◆ **Stated goal a**
In the records, rename "Debug" to "Run" in the lines from the line with "Describe the element at coordinates (1301, 345)" to the line with "What do you see at coordinates (1459, 242)", leaving everything else unchanged. Return only those lines.

◆ **Text section**

A Frankenstein veto occurs when an American state Governor selectively deletes words from a bill, stitching together the remainder (à la Victor Frankenstein) to form a new bill different from that passed by the legislature. 

In 2008, the state Constitution of Wisconsin was amended to place certain restrictions on the Frankenstein veto. With those changes, the governor of Wisconsin still has far greater veto powers than any other governor in the United States of America.

Overview 
The practice requires that a Governor have (or has successfully claimed) the power to veto individual words in a bill passed by the legislature rather than the bill in toto. It became particularly prominent in Wisconsin, where it was used by Governors of both parties "to create spending or to redirect tax funds in ways never approved by the Legislature" by "string[ing] together pieces of separate sentences to create a single new sentence...." For instance, Governor Jim Doyle used selective deletion to transform "a 272-word section of the Legislature's budget into a 20-word sentence that took $427 million from the transportation budget and gave it to public schools." The same technique was used the following year to raise the levy limits on local governments from 2% to 3.86%.

The Wisconsin State Journal, in response, stated that "no Governor should be allowed to veto all but a couple dozen words and figures across reams of text in state budgets to unilaterally create law from scratch." The New York Times called the practice "a legislative twist on the game of Mad Libs."

◆ **Stated goal b**
Repeat the passage of the text on the Frankenstein veto from "A Frankenstein veto" to "by the legislature." word for word.

◆ **The data**
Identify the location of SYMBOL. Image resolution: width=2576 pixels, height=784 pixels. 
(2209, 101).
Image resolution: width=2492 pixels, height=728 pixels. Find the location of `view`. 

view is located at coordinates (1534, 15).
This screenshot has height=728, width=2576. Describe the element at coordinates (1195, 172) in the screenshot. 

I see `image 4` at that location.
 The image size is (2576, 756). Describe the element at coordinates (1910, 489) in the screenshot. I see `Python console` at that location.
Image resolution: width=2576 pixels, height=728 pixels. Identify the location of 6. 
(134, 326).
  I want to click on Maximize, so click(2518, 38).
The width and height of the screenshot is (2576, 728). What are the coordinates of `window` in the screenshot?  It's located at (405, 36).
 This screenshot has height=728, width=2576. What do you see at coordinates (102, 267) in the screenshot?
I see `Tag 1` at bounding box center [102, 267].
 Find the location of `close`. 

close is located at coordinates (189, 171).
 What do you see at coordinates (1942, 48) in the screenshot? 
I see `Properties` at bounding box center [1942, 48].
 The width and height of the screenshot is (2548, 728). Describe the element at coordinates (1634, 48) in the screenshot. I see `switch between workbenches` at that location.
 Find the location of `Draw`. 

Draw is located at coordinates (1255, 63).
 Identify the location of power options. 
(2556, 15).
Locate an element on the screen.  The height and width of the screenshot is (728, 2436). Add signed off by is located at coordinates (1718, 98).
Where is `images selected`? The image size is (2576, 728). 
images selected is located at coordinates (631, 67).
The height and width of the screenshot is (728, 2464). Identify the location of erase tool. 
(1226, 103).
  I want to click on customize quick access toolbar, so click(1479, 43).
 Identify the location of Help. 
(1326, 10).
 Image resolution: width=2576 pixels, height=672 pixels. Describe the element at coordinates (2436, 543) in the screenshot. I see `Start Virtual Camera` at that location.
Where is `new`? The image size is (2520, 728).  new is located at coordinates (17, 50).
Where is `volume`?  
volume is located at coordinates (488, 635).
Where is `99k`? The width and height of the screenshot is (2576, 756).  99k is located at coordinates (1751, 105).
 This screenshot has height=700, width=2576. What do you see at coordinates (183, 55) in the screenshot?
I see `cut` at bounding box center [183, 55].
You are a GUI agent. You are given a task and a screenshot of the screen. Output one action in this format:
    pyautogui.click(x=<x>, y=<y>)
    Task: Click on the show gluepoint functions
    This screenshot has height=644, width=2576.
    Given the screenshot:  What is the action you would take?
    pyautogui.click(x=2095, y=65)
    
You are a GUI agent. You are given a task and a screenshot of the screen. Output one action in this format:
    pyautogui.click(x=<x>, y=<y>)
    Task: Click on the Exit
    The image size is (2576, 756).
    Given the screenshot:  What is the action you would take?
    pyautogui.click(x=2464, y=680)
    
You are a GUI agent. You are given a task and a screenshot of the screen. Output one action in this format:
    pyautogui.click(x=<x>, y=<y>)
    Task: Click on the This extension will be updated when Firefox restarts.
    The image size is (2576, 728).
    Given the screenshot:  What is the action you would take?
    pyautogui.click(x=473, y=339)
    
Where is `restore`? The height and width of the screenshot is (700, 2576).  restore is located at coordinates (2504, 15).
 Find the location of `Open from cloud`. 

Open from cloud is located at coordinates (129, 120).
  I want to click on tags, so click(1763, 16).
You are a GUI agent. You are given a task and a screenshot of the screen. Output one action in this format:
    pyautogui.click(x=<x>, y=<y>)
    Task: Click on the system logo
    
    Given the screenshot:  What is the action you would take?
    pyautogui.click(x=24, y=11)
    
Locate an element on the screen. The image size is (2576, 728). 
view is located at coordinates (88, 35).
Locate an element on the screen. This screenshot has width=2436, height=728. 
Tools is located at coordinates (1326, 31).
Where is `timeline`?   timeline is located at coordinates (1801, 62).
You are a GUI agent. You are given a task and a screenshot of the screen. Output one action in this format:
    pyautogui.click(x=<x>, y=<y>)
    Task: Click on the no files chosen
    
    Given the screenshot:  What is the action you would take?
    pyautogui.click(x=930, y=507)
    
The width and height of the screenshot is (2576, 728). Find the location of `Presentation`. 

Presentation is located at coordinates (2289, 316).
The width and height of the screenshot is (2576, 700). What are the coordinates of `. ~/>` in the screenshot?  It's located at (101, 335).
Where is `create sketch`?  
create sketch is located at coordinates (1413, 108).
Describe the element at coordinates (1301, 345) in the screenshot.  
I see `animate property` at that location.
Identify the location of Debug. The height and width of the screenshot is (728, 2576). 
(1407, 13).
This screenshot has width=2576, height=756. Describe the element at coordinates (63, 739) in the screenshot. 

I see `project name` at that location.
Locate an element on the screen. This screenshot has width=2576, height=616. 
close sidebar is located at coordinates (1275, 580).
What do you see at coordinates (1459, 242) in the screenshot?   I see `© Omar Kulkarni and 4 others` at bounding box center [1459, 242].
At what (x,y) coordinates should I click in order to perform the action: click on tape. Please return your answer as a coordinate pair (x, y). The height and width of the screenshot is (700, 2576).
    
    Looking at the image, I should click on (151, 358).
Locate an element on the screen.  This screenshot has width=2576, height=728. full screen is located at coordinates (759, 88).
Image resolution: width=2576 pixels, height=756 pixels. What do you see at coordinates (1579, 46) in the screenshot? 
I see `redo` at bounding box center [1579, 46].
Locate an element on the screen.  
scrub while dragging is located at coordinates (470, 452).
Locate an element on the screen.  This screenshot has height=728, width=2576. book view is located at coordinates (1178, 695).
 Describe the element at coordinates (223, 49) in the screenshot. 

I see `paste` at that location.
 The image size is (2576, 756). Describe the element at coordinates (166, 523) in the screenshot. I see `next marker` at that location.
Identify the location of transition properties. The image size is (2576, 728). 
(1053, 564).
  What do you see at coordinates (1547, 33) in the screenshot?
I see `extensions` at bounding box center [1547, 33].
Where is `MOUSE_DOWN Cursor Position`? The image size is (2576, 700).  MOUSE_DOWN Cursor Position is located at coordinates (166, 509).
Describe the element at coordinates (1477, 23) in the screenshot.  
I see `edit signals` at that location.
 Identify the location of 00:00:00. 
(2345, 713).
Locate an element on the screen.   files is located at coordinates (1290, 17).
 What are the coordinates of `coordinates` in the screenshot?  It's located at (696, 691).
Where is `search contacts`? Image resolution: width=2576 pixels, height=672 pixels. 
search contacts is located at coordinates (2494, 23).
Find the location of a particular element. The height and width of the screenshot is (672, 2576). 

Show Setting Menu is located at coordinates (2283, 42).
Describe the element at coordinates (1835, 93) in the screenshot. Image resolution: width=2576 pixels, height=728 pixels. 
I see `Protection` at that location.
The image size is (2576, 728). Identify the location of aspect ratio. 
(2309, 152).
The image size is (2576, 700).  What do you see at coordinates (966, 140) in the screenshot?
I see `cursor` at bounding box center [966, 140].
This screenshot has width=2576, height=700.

◆ **Right answer a**
Describe the element at coordinates (1301, 345) in the screenshot.  
I see `animate property` at that location.
Identify the location of Run. The height and width of the screenshot is (728, 2576). 
(1407, 13).
This screenshot has width=2576, height=756. Describe the element at coordinates (63, 739) in the screenshot. 

I see `project name` at that location.
Locate an element on the screen. This screenshot has width=2576, height=616. 
close sidebar is located at coordinates (1275, 580).
What do you see at coordinates (1459, 242) in the screenshot?   I see `© Omar Kulkarni and 4 others` at bounding box center [1459, 242].

◆ **Right answer b**
A Frankenstein veto occurs when an American state Governor selectively deletes words from a bill, stitching together the remainder (à la Victor Frankenstein) to form a new bill different from that passed by the legislature.